◆ **WHAT THIS TASK INVOLVES**
Rewrite these lines, substituting "number pair" for each occurrence of "coordinate pair" and leaving everything else unchanged.
(Beginning of RECORDED INFORMATION)
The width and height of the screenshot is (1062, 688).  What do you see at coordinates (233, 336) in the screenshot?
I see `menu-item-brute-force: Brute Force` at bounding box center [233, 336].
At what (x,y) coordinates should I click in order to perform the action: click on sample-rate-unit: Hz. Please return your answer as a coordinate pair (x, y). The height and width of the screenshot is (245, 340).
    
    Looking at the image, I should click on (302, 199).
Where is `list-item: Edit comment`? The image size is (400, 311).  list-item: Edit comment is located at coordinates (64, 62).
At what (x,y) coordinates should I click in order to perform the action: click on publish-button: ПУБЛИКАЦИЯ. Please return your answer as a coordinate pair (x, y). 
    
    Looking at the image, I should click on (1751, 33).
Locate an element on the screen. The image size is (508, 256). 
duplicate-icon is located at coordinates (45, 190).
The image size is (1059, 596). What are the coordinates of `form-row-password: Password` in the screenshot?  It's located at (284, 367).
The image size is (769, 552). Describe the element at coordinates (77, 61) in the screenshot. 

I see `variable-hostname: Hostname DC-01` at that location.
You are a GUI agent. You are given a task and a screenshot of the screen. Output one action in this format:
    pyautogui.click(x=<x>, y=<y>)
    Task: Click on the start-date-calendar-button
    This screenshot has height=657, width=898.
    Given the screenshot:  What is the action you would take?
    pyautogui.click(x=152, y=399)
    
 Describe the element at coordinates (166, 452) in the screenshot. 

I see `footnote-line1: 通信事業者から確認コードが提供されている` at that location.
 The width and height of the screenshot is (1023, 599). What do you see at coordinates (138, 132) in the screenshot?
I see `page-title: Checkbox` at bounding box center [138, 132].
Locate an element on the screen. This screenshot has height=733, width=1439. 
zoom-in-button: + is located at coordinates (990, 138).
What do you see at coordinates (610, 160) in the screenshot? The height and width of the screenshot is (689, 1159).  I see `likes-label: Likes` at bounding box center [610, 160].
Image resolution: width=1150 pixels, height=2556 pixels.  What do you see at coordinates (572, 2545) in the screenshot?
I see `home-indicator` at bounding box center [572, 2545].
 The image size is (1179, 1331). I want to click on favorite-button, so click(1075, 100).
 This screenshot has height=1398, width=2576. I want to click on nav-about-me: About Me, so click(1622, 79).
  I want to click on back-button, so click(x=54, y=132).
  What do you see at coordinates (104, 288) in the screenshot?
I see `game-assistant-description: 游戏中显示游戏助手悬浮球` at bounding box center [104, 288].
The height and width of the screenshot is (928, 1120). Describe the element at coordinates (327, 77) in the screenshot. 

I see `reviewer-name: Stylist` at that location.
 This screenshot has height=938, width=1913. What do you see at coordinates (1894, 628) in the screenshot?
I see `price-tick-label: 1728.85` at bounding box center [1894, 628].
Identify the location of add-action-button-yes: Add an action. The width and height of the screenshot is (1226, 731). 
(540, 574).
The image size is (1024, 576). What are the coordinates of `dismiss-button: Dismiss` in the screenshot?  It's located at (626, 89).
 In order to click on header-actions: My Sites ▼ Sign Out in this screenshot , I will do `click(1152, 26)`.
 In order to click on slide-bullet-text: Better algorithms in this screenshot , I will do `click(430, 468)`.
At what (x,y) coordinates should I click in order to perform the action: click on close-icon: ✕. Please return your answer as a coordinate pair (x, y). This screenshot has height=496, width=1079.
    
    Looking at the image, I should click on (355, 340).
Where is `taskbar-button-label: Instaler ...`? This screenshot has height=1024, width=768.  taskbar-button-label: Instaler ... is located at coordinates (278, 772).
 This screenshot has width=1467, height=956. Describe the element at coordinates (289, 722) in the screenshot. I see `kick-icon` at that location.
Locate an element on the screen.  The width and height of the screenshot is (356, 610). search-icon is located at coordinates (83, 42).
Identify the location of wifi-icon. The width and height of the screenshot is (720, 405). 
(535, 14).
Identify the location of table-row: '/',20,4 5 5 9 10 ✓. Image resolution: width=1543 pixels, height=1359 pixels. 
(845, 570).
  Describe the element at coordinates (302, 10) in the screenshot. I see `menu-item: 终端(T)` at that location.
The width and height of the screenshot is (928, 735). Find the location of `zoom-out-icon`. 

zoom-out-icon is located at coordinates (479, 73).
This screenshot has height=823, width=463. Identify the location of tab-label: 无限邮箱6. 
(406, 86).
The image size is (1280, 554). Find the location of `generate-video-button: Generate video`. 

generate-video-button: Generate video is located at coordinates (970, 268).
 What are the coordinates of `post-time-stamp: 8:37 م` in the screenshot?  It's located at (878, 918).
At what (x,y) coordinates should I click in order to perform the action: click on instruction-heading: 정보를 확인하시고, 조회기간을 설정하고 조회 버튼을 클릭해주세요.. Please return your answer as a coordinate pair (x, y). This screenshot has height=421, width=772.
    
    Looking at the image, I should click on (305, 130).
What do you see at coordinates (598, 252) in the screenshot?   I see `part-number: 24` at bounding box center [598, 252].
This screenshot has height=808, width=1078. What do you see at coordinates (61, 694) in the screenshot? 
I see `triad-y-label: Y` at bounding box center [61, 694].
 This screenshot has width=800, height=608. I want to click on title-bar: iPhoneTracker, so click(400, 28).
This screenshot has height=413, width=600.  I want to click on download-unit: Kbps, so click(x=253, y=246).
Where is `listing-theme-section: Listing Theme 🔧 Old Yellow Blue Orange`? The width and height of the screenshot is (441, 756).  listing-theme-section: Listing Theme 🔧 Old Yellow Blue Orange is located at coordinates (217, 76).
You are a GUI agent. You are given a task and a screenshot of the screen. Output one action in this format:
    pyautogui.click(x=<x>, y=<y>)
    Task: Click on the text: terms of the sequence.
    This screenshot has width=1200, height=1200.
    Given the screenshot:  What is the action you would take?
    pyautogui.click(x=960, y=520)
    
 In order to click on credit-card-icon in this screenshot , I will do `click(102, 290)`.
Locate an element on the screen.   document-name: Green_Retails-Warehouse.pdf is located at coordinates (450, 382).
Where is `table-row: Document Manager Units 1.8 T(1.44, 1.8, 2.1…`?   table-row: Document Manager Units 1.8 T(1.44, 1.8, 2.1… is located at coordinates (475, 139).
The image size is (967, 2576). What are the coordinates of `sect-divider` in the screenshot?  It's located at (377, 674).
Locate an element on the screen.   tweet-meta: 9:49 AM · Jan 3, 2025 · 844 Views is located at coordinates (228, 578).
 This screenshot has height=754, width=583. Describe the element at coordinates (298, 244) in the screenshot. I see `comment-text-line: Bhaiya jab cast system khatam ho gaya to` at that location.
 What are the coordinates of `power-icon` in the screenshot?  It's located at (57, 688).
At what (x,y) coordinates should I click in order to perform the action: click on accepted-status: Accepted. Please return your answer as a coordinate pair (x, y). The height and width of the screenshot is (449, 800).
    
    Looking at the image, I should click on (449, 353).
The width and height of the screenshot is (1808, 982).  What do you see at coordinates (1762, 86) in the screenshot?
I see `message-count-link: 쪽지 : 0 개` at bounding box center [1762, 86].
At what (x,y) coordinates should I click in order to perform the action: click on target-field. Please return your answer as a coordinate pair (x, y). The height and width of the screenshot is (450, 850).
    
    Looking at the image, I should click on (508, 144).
(End of RECORDED INFORMATION)
◆ **ANSWER SECTION**
The width and height of the screenshot is (1062, 688).  What do you see at coordinates (233, 336) in the screenshot?
I see `menu-item-brute-force: Brute Force` at bounding box center [233, 336].
At what (x,y) coordinates should I click in order to perform the action: click on sample-rate-unit: Hz. Please return your answer as a number pair (x, y). The height and width of the screenshot is (245, 340).
    
    Looking at the image, I should click on (302, 199).
Where is `list-item: Edit comment`? The image size is (400, 311).  list-item: Edit comment is located at coordinates (64, 62).
At what (x,y) coordinates should I click in order to perform the action: click on publish-button: ПУБЛИКАЦИЯ. Please return your answer as a number pair (x, y). 
    
    Looking at the image, I should click on (1751, 33).
Locate an element on the screen. The image size is (508, 256). 
duplicate-icon is located at coordinates (45, 190).
The image size is (1059, 596). What are the coordinates of `form-row-password: Password` in the screenshot?  It's located at (284, 367).
The image size is (769, 552). Describe the element at coordinates (77, 61) in the screenshot. 

I see `variable-hostname: Hostname DC-01` at that location.
You are a GUI agent. You are given a task and a screenshot of the screen. Output one action in this format:
    pyautogui.click(x=<x>, y=<y>)
    Task: Click on the start-date-calendar-button
    This screenshot has height=657, width=898.
    Given the screenshot:  What is the action you would take?
    pyautogui.click(x=152, y=399)
    
 Describe the element at coordinates (166, 452) in the screenshot. 

I see `footnote-line1: 通信事業者から確認コードが提供されている` at that location.
 The width and height of the screenshot is (1023, 599). What do you see at coordinates (138, 132) in the screenshot?
I see `page-title: Checkbox` at bounding box center [138, 132].
Locate an element on the screen. This screenshot has height=733, width=1439. 
zoom-in-button: + is located at coordinates (990, 138).
What do you see at coordinates (610, 160) in the screenshot? The height and width of the screenshot is (689, 1159).  I see `likes-label: Likes` at bounding box center [610, 160].
Image resolution: width=1150 pixels, height=2556 pixels.  What do you see at coordinates (572, 2545) in the screenshot?
I see `home-indicator` at bounding box center [572, 2545].
 The image size is (1179, 1331). I want to click on favorite-button, so click(1075, 100).
 This screenshot has height=1398, width=2576. I want to click on nav-about-me: About Me, so click(1622, 79).
  I want to click on back-button, so click(x=54, y=132).
  What do you see at coordinates (104, 288) in the screenshot?
I see `game-assistant-description: 游戏中显示游戏助手悬浮球` at bounding box center [104, 288].
The height and width of the screenshot is (928, 1120). Describe the element at coordinates (327, 77) in the screenshot. 

I see `reviewer-name: Stylist` at that location.
 This screenshot has height=938, width=1913. What do you see at coordinates (1894, 628) in the screenshot?
I see `price-tick-label: 1728.85` at bounding box center [1894, 628].
Identify the location of add-action-button-yes: Add an action. The width and height of the screenshot is (1226, 731). 
(540, 574).
The image size is (1024, 576). What are the coordinates of `dismiss-button: Dismiss` in the screenshot?  It's located at (626, 89).
 In order to click on header-actions: My Sites ▼ Sign Out in this screenshot , I will do `click(1152, 26)`.
 In order to click on slide-bullet-text: Better algorithms in this screenshot , I will do `click(430, 468)`.
At what (x,y) coordinates should I click in order to perform the action: click on close-icon: ✕. Please return your answer as a number pair (x, y). This screenshot has height=496, width=1079.
    
    Looking at the image, I should click on (355, 340).
Where is `taskbar-button-label: Instaler ...`? This screenshot has height=1024, width=768.  taskbar-button-label: Instaler ... is located at coordinates (278, 772).
 This screenshot has width=1467, height=956. Describe the element at coordinates (289, 722) in the screenshot. I see `kick-icon` at that location.
Locate an element on the screen.  The width and height of the screenshot is (356, 610). search-icon is located at coordinates (83, 42).
Identify the location of wifi-icon. The width and height of the screenshot is (720, 405). 
(535, 14).
Identify the location of table-row: '/',20,4 5 5 9 10 ✓. Image resolution: width=1543 pixels, height=1359 pixels. 
(845, 570).
  Describe the element at coordinates (302, 10) in the screenshot. I see `menu-item: 终端(T)` at that location.
The width and height of the screenshot is (928, 735). Find the location of `zoom-out-icon`. 

zoom-out-icon is located at coordinates (479, 73).
This screenshot has height=823, width=463. Identify the location of tab-label: 无限邮箱6. 
(406, 86).
The image size is (1280, 554). Find the location of `generate-video-button: Generate video`. 

generate-video-button: Generate video is located at coordinates (970, 268).
 What are the coordinates of `post-time-stamp: 8:37 م` in the screenshot?  It's located at (878, 918).
At what (x,y) coordinates should I click in order to perform the action: click on instruction-heading: 정보를 확인하시고, 조회기간을 설정하고 조회 버튼을 클릭해주세요.. Please return your answer as a number pair (x, y). This screenshot has height=421, width=772.
    
    Looking at the image, I should click on (305, 130).
What do you see at coordinates (598, 252) in the screenshot?   I see `part-number: 24` at bounding box center [598, 252].
This screenshot has height=808, width=1078. What do you see at coordinates (61, 694) in the screenshot? 
I see `triad-y-label: Y` at bounding box center [61, 694].
 This screenshot has width=800, height=608. I want to click on title-bar: iPhoneTracker, so click(400, 28).
This screenshot has height=413, width=600.  I want to click on download-unit: Kbps, so click(x=253, y=246).
Where is `listing-theme-section: Listing Theme 🔧 Old Yellow Blue Orange`? The width and height of the screenshot is (441, 756).  listing-theme-section: Listing Theme 🔧 Old Yellow Blue Orange is located at coordinates (217, 76).
You are a GUI agent. You are given a task and a screenshot of the screen. Output one action in this format:
    pyautogui.click(x=<x>, y=<y>)
    Task: Click on the text: terms of the sequence.
    This screenshot has width=1200, height=1200.
    Given the screenshot:  What is the action you would take?
    pyautogui.click(x=960, y=520)
    
 In order to click on credit-card-icon in this screenshot , I will do `click(102, 290)`.
Locate an element on the screen.   document-name: Green_Retails-Warehouse.pdf is located at coordinates (450, 382).
Where is `table-row: Document Manager Units 1.8 T(1.44, 1.8, 2.1…`?   table-row: Document Manager Units 1.8 T(1.44, 1.8, 2.1… is located at coordinates (475, 139).
The image size is (967, 2576). What are the coordinates of `sect-divider` in the screenshot?  It's located at (377, 674).
Locate an element on the screen.   tweet-meta: 9:49 AM · Jan 3, 2025 · 844 Views is located at coordinates (228, 578).
 This screenshot has height=754, width=583. Describe the element at coordinates (298, 244) in the screenshot. I see `comment-text-line: Bhaiya jab cast system khatam ho gaya to` at that location.
 What are the coordinates of `power-icon` in the screenshot?  It's located at (57, 688).
At what (x,y) coordinates should I click in order to perform the action: click on accepted-status: Accepted. Please return your answer as a number pair (x, y). The height and width of the screenshot is (449, 800).
    
    Looking at the image, I should click on (449, 353).
The width and height of the screenshot is (1808, 982).  What do you see at coordinates (1762, 86) in the screenshot?
I see `message-count-link: 쪽지 : 0 개` at bounding box center [1762, 86].
At what (x,y) coordinates should I click in order to perform the action: click on target-field. Please return your answer as a number pair (x, y). The height and width of the screenshot is (450, 850).
    
    Looking at the image, I should click on (508, 144).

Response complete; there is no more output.